The state has gone so far as to say (as of 2020) that it no longer recruits or trains foster parents because children are being cared for by kin rather than nonrelatives. But that does not explain the steep decline in foster care, as foster kids cared for by relatives are still counted as being in the foster care system. Perhaps New Jersey is engaged in kinship diversion—a practice criticized by the original lawsuit—whereby caseworkers informally place children with relatives who have not been screened for safety risks and who receive no oversight. This, too, would have the effect of reducing caseloads, but children in these informal arrangements have no legal entitlement to the very things the lawsuit sought to ensure: adequate health care, educational services, physical safety, and a caseworker who checks in regularly to ensure that their needs are met.

In short, New Jersey has drastically reduced the number of children it identifies as victims and places in foster care without either reducing the number of children that community members suspect are being victimized or increasing the number of children served in their familial homes. Rather than building a foster care system that can meet the needs of children who are unsafe in their homes or serve all those children in their homes, New Jersey appears to have decided, suddenly and without explanation, that it has many fewer victimized children than previously believed.

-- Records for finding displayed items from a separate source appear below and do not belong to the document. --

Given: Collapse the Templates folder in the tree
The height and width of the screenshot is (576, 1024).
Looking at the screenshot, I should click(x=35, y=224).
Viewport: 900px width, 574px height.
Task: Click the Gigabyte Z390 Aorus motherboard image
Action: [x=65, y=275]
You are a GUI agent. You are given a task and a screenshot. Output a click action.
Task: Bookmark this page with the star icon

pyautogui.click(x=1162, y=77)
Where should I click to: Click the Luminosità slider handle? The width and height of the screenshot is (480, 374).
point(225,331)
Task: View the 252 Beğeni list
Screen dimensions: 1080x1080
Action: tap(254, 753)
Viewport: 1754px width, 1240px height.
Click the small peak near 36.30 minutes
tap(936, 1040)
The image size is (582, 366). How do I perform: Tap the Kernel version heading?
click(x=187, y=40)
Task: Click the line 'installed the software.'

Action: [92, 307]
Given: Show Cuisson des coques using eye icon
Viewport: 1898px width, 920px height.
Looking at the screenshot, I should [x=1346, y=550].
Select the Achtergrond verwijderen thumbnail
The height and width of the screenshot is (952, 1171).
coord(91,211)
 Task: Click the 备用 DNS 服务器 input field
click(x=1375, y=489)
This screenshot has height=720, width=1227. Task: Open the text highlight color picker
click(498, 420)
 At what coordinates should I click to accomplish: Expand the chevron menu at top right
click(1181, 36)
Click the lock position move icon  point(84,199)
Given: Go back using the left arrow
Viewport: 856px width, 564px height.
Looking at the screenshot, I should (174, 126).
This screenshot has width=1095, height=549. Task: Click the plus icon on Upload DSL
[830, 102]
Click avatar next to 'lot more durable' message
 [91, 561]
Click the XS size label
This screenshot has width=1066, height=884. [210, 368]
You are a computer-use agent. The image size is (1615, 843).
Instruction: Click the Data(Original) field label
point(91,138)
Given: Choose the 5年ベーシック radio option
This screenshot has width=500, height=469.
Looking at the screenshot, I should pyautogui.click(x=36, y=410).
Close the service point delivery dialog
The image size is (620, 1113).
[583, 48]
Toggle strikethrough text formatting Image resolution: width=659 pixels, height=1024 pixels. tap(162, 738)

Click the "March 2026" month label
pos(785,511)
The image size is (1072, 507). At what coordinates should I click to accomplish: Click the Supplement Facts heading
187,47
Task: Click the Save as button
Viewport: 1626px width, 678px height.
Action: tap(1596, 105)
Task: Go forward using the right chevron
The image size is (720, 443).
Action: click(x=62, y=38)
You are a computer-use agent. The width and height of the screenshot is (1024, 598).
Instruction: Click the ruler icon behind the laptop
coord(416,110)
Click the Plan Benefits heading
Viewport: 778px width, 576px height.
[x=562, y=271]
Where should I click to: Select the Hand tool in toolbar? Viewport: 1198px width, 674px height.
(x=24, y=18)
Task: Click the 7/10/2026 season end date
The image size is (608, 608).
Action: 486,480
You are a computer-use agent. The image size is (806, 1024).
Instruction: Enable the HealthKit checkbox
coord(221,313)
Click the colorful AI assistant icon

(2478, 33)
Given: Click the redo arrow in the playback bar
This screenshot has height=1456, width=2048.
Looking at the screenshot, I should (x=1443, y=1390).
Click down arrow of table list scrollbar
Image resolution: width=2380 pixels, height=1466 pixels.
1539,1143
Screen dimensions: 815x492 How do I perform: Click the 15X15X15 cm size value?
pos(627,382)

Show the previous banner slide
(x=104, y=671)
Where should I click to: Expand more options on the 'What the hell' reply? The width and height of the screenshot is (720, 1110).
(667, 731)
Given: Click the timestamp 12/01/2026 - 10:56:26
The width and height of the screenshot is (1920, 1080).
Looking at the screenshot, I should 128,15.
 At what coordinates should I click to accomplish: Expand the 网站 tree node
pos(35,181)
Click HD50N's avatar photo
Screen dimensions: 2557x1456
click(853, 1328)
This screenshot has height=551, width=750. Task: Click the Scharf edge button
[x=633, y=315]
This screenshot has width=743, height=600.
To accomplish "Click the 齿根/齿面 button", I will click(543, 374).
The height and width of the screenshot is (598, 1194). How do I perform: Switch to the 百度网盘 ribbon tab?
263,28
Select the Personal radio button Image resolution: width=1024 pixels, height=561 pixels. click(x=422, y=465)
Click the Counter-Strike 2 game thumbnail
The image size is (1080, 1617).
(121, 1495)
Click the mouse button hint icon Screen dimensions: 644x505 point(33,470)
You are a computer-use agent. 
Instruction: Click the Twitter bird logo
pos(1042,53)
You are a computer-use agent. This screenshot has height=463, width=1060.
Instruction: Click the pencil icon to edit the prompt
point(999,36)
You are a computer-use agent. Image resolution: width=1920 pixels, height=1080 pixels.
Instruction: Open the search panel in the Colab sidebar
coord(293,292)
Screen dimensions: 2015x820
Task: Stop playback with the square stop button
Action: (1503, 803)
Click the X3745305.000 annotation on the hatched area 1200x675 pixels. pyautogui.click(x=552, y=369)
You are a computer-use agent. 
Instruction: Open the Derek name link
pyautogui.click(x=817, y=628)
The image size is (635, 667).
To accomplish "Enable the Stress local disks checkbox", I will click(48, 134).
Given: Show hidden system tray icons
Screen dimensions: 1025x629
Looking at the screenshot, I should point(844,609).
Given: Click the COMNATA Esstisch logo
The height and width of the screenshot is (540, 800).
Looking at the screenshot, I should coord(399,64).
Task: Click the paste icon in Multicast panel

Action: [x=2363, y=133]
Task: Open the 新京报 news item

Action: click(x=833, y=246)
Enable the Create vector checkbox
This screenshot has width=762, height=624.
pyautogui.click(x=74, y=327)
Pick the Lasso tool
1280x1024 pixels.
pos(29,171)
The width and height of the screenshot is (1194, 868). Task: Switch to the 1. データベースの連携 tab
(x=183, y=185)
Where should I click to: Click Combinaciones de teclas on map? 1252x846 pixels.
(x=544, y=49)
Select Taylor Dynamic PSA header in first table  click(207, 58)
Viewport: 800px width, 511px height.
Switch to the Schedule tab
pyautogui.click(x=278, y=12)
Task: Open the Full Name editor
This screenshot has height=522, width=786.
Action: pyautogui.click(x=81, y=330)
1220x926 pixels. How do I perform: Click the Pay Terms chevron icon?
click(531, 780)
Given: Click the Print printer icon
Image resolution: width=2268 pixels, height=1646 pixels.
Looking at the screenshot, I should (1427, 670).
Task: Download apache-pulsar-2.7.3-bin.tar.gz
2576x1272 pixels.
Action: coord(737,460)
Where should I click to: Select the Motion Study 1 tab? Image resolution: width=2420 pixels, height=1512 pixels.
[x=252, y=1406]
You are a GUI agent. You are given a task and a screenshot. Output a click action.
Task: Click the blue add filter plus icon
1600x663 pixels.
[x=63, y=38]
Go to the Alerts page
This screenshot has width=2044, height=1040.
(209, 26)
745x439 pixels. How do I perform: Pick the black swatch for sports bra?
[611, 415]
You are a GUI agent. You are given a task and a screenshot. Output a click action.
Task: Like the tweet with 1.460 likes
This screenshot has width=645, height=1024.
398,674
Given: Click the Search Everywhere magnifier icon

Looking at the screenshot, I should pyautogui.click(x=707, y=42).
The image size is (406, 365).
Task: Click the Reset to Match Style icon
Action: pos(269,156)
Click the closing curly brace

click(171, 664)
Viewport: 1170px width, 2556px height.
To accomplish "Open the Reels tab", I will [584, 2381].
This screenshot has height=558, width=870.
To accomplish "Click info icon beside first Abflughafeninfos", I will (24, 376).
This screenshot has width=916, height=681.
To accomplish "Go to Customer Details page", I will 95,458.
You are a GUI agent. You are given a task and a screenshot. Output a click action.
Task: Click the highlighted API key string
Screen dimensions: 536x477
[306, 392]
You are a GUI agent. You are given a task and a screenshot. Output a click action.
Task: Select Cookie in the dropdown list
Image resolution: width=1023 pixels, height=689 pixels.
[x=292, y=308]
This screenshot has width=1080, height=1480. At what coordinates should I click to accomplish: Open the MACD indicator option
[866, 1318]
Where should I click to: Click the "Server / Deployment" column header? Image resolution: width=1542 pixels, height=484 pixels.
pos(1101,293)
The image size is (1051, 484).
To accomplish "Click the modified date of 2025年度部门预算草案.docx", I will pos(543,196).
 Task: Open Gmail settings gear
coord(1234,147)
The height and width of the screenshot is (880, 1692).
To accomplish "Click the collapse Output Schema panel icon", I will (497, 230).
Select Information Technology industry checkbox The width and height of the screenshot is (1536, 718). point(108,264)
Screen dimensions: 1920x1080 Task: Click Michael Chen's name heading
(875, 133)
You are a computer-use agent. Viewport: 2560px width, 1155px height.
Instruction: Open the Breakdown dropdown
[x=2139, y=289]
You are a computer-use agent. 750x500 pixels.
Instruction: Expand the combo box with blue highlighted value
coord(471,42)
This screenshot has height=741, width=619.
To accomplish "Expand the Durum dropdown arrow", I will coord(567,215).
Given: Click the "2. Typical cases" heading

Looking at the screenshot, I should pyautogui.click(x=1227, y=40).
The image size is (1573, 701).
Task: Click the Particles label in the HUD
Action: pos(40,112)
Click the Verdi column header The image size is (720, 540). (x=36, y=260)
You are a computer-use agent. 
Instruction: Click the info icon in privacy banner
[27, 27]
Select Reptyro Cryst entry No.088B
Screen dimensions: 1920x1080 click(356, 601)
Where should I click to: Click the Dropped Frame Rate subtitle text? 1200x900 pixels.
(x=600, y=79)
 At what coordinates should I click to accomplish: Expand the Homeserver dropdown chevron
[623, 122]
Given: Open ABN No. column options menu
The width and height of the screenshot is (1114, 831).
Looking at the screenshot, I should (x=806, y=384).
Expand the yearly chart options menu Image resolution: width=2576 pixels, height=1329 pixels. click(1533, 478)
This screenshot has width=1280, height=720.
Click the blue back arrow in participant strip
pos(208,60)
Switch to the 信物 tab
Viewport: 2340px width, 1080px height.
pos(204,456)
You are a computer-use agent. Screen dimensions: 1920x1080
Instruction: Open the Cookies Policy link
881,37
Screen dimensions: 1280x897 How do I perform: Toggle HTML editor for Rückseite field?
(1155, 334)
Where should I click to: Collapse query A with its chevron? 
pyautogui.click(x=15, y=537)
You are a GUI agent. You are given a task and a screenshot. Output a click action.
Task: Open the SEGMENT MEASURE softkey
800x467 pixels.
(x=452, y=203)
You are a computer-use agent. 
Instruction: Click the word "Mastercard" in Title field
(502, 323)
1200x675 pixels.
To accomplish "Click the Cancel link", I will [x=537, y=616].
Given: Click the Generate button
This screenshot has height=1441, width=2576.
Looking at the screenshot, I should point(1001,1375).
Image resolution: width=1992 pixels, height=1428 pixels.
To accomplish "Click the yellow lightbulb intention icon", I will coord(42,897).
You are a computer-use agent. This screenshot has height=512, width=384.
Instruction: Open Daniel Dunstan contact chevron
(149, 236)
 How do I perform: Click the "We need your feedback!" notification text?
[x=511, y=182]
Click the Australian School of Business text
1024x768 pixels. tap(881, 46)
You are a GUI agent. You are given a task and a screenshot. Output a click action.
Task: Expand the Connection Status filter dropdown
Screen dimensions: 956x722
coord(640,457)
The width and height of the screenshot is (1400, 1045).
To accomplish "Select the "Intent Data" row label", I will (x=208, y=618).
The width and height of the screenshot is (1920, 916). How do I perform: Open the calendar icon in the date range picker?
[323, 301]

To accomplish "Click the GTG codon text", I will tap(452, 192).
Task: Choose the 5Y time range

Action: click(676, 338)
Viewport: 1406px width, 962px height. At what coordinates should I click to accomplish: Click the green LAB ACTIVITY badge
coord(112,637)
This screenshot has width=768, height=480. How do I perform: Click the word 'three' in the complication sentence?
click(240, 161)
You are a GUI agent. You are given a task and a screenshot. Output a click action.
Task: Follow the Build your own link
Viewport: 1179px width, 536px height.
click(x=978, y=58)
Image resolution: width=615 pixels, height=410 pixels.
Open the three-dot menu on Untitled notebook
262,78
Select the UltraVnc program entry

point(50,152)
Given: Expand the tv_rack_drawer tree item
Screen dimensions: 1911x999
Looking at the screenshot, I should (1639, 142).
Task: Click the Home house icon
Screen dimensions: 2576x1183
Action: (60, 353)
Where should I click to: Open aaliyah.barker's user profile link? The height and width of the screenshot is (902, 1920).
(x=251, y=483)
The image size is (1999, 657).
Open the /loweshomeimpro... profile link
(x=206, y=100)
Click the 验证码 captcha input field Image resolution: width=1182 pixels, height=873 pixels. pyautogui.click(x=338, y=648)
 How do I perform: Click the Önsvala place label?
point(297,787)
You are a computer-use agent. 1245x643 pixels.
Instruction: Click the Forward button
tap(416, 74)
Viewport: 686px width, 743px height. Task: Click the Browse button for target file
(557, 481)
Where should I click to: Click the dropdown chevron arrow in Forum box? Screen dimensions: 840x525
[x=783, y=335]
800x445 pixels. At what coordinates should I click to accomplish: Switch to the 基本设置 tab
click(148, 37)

It’s also worth noting that CSSP, which is paid millions of dollars to oversee these settlements, is one of the originators of the upEND movement, which wants to abolish the child welfare system entirely. As the CSSP website explains, it “seeks to end the current child welfare system as we know it and to reimagine new, anti-racist means of keeping children safe and protected in their homes.” It is not clear why an organization that does not believe foster care should exist was charged with bolstering the capacity of the foster care system to protect and support children in need. Charlie and Nadine plainly could not be cared for in their home, nor could they be cared for by others in their family. It was incumbent upon the state to find a safe, loving, and permanent family for these children and thousands of others like them. The state could not meet its obligation to Charlie and Nadine 20 years ago. Would it be able to do so today?